Это была первая и очень чувствительная неудача. Петрашевский за годы после окончания университета, за годы запойного чтения, лихорадочных поисков своего жизненного поприща убедился, что прежде всего необходима пропаганда и пропаганда.

Задумывался ли в эти годы Михаил Васильевич над средствами, с помощью которых можно изменить российскую действительность? Конечно, думал. Думал он и о революции. Его духовный учитель — Фурье — отрицал революционное действие. Но другой учитель и «властитель дум» — Белинский, нигде не обронив этого слова, всем ходом своих размышлений над явлениями русской литературы как бы подводил читателей к невысказанному выводу — да, только революция, только «маратовская любовь» к человечеству может очистить авгиевы конюшни российского царства.

Не случайно Михаил Васильевич читал и перечитывал, настоятельно рекомендовал своим знакомым плохонький перевод не слишком чистоплотной книжицы аббата Баррюэля «Вольтерианцы, или история о якобинцах, открывающая все противухристианские злоумышления и таинства масонских лож, имеющих влияние на все европейские державы. С французского последнего издания в 12 частях».

Аббат отрицал революцию как закономерность исторического развития, как действие народных масс и все сводил к злоумышлениям заговорщиков.

Но Петрашевский в такую революцию не верил. Пример декабристов был еще очень свеж.

И недаром Михаил Васильевич задумывался прежде всего над средствами пропаганды идей социалистических. Пропаганда предшествует революции. Она и только она подготавливает ее.

Но как вести пропаганду?

Чиновничья карьера ему окончательно опротивела. После защиты диссертации он стал коллежским секретарем, жалоцанье его увеличилось до 495 рублей серебром, а впереди маячил чин титулярного советника. Но тупая, невежественная, за редким исключением, среда чиновников, вечная беготня по делам иностранцев, столкновения с полицией надоели. Он тратил время, оилы, нервы, а толку никакого.

Если не удалось создать журнал, то остается еще кафедра. Преподавание тоже могучее средство пропаганды.

Некоторые прекраснодушествующие интеллигенты полагают, что просвещение народа — забота, лежащая исключительно на одном правительстве. Это утопия. В лучшем случае уваровское министерство «народного затмения» введет школы первоначального обучения. Впрочем, Петрашевский в этом тоже сомневается.

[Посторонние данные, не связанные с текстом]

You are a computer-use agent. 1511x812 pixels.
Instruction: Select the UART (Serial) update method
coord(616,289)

Во-первых, школ таких должно быть множество, во-вторых, было бы глупо надеяться на царское правительство, царские министерства, которые «под видом покровительствования образованности и просвещения тысячами тайных инструкций и инквизиционных учреждений стараются всячески остановить умственное развитие тех народов, забота о благе которых должна бы была составлять их единственное и исключительное старание…».

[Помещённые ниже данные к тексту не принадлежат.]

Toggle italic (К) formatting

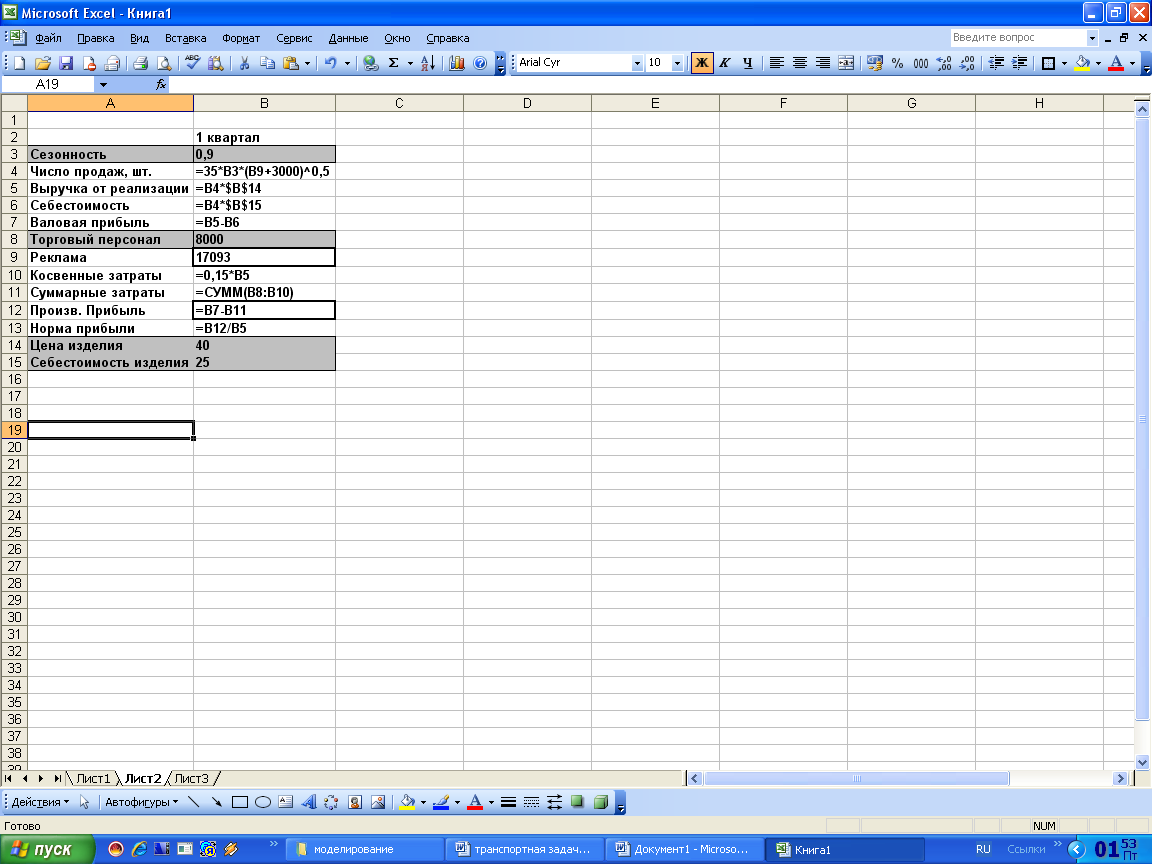pyautogui.click(x=724, y=63)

Недаром он еще в студенческие годы писал: «Презрение и ненависть к ним должны священным долгом быть каждого человека, в сердце которого не умерло сознание человеческого достоинства».

А что, хорошо сказано!

Петрашевский перебирает свои старые заметки. Они лежат пока мертвым грузом. А ведь сколько дельных мыслей записано тут! О свободе книгопечатания, без которой невозможно развитие образования. Да и гласность судопроизводства совершенно необходима. Быть может, повседневное ознакомление самых широких кругов общества с судебными делами, при гласности суда, подскажет мысль, что большинство преступлений совершается именно по невежеству. Необразованные не знают, как законным путем достичь «своих целей».

Нет, он верит в силу просвещения, как верили в него лучшие умы человечества. И ему невыносимо чванство тех, кто кичится своим невежеством. Господи, а ведь невежд на самых высших ступенях государственной службы хоть отбавляй. Это он заметил еще в первые годы своего пребывания в министерстве иностранных дел. Российский канцлер, глава министерства Нессельроде — карлик с карликовым умом и злобой великана. Для него Россия — мачеха, хотя и родная мать не могла бы его обласкать больше, чем российские императоры. Но он мстит России за ее силу, ее могущество. А для мести не нужно быть слишком просвещенным. Да что Нессельроде! Если взглянуть на «любого министра — можно сказать, что всякий из них почти совершенный невежда по своей части. Так что, право, иногда кажется, что будто бы у нас совершенное неведение в каком-нибудь предмете есть наилучший патент к публичному признанию знающим в этой части и несомненный путь к общественному почету и уважению».